----- RECORDED DATA
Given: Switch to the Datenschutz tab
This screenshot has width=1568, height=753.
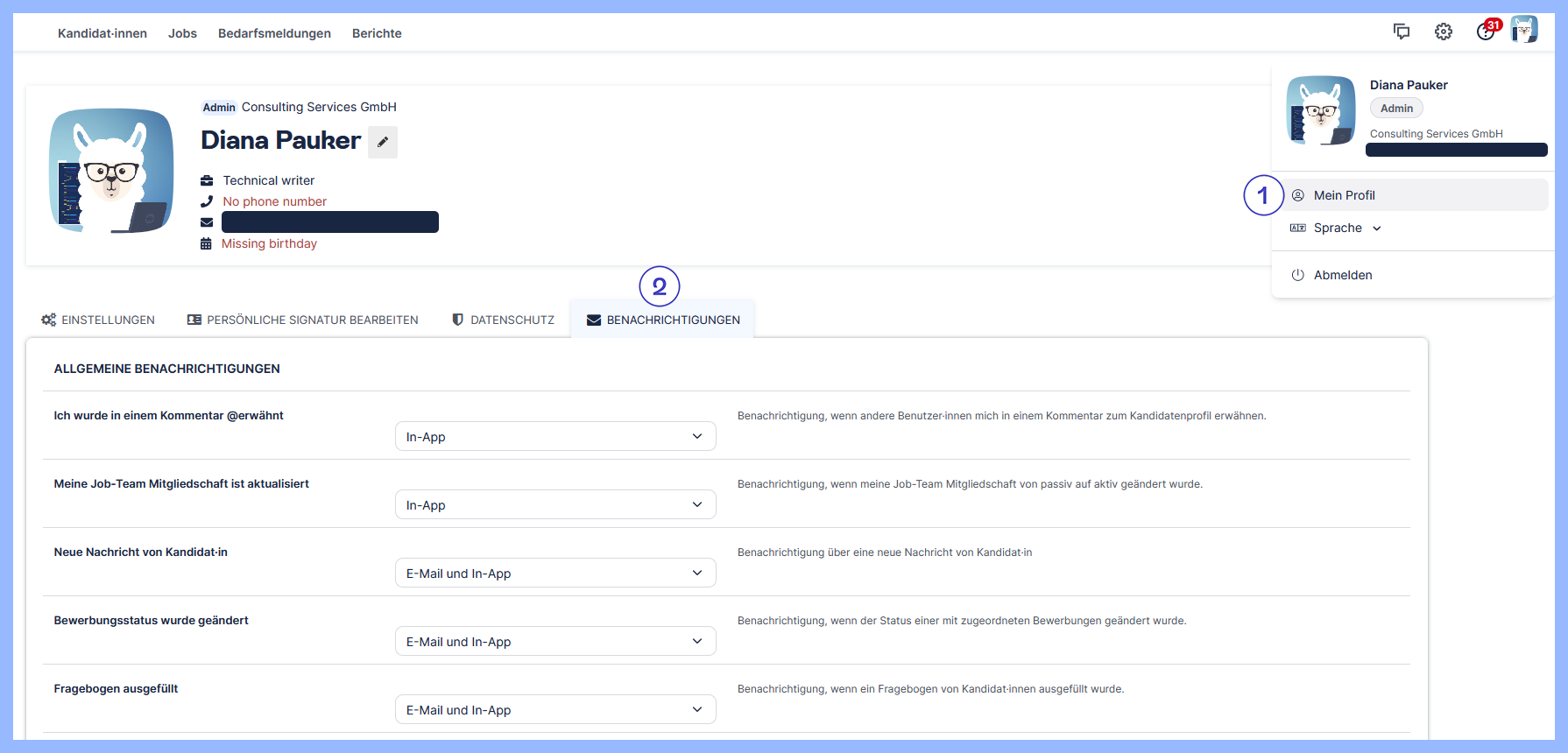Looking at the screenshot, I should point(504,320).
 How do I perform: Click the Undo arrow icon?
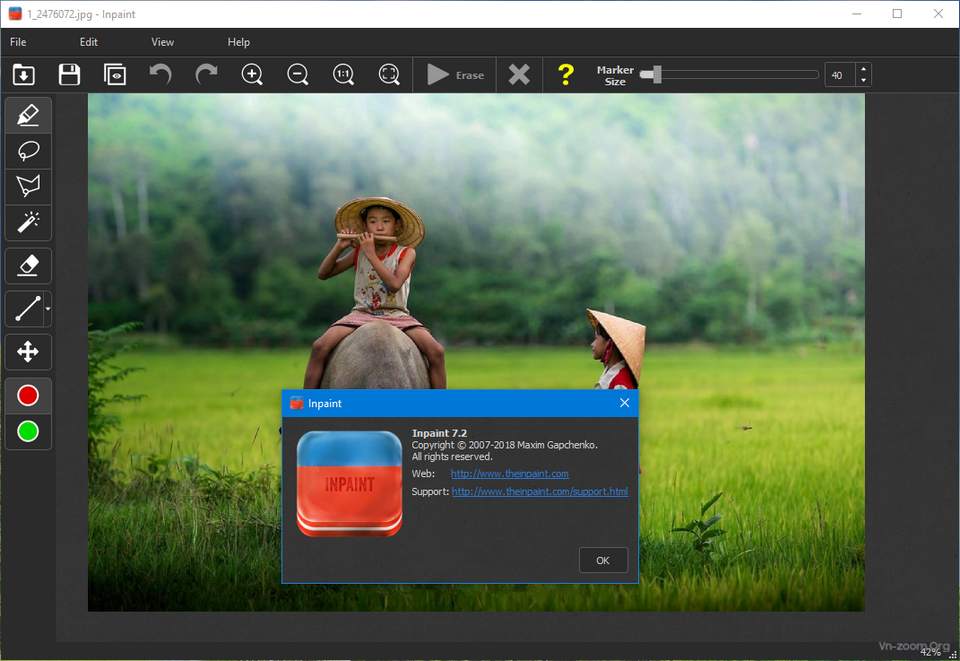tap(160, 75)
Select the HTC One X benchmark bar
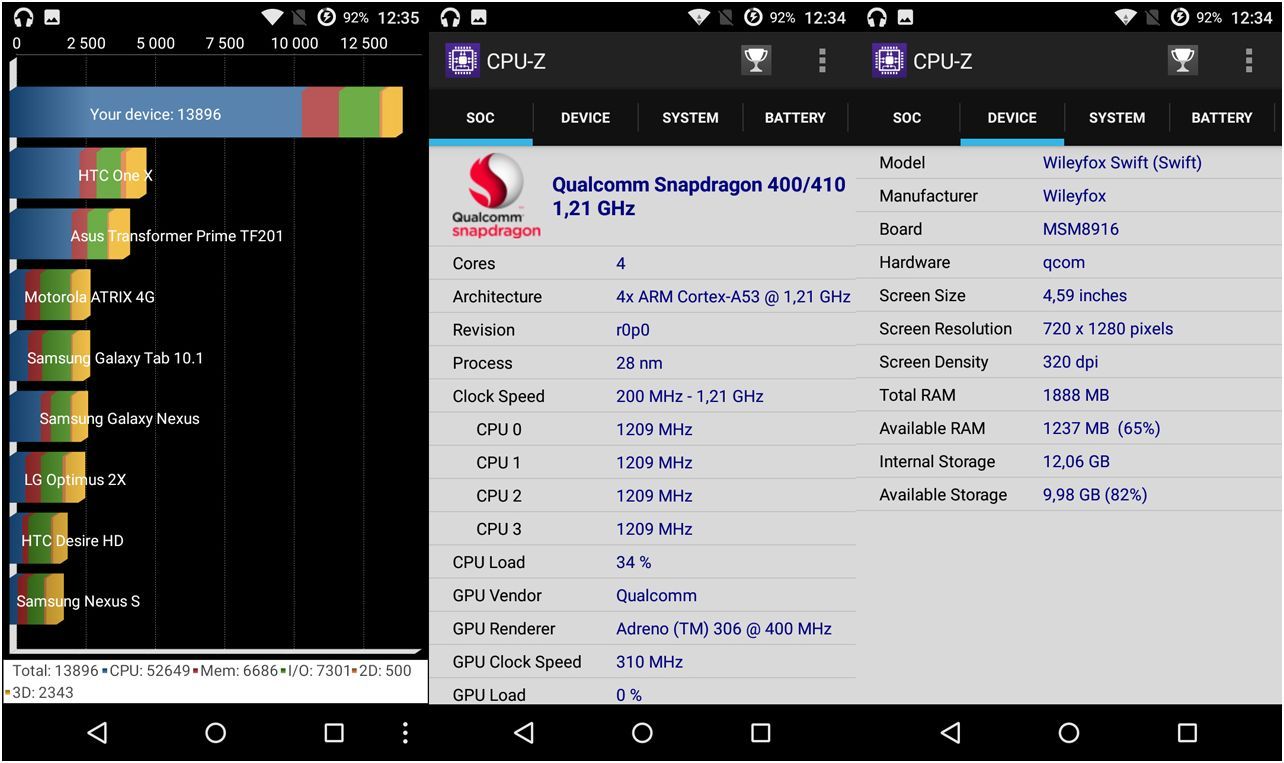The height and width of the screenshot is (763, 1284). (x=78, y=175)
----------
----- RECORDED DATA
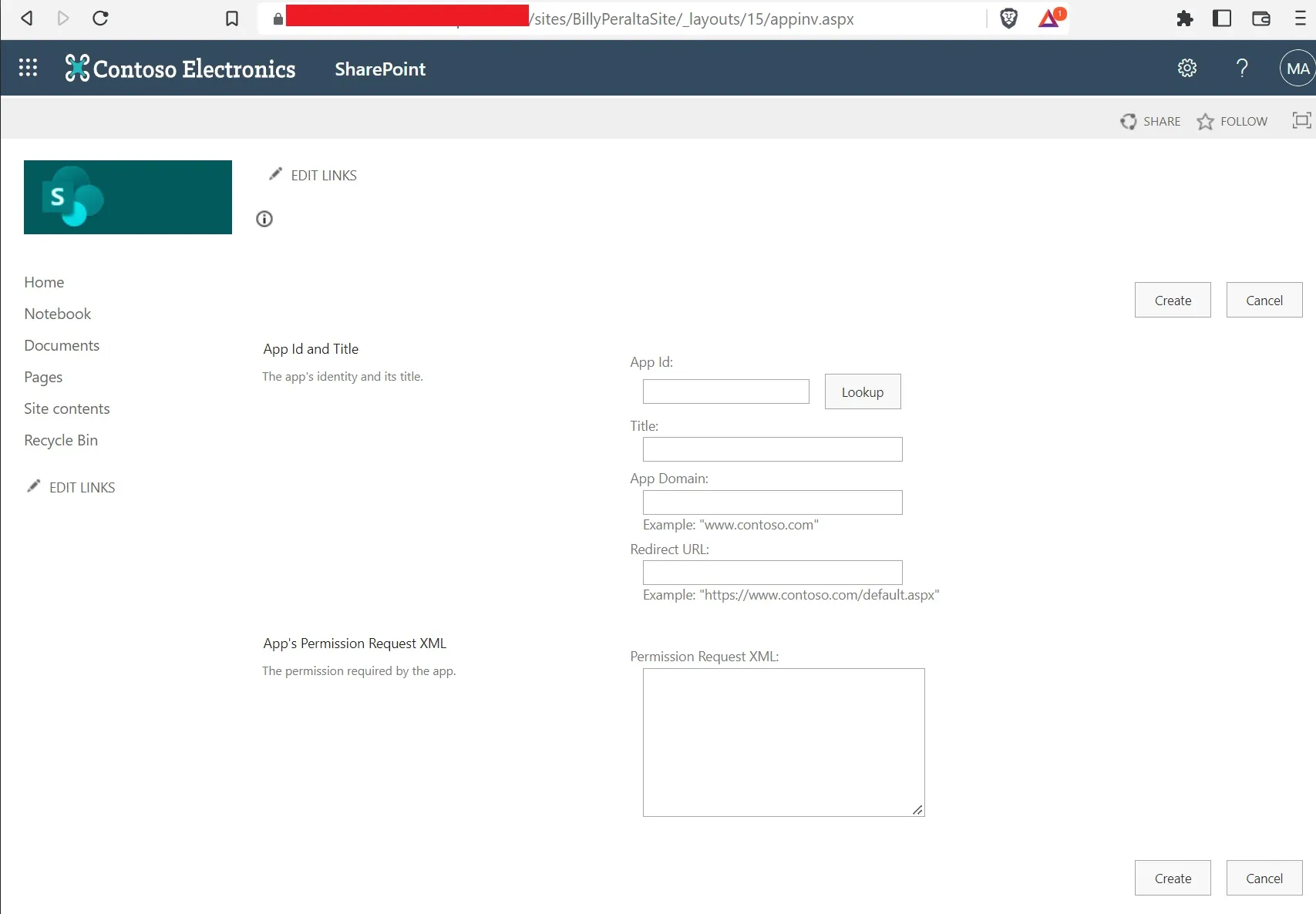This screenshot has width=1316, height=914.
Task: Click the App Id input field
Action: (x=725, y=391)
----------
**WHAT IS REQUIRED**
Copy out the entries from the line containing "Given: Switch to the Datenschutz tab" through the line containing "The height and", both included, and leave the pictures out.

**EXERCISE RESULT**
Given: Switch to the Datenschutz tab
This screenshot has width=1568, height=753.
Looking at the screenshot, I should point(504,320).
 How do I perform: Click the Undo arrow icon?
tap(160, 75)
Select the HTC One X benchmark bar
The height and width of the screenshot is (763, 1284). (x=78, y=175)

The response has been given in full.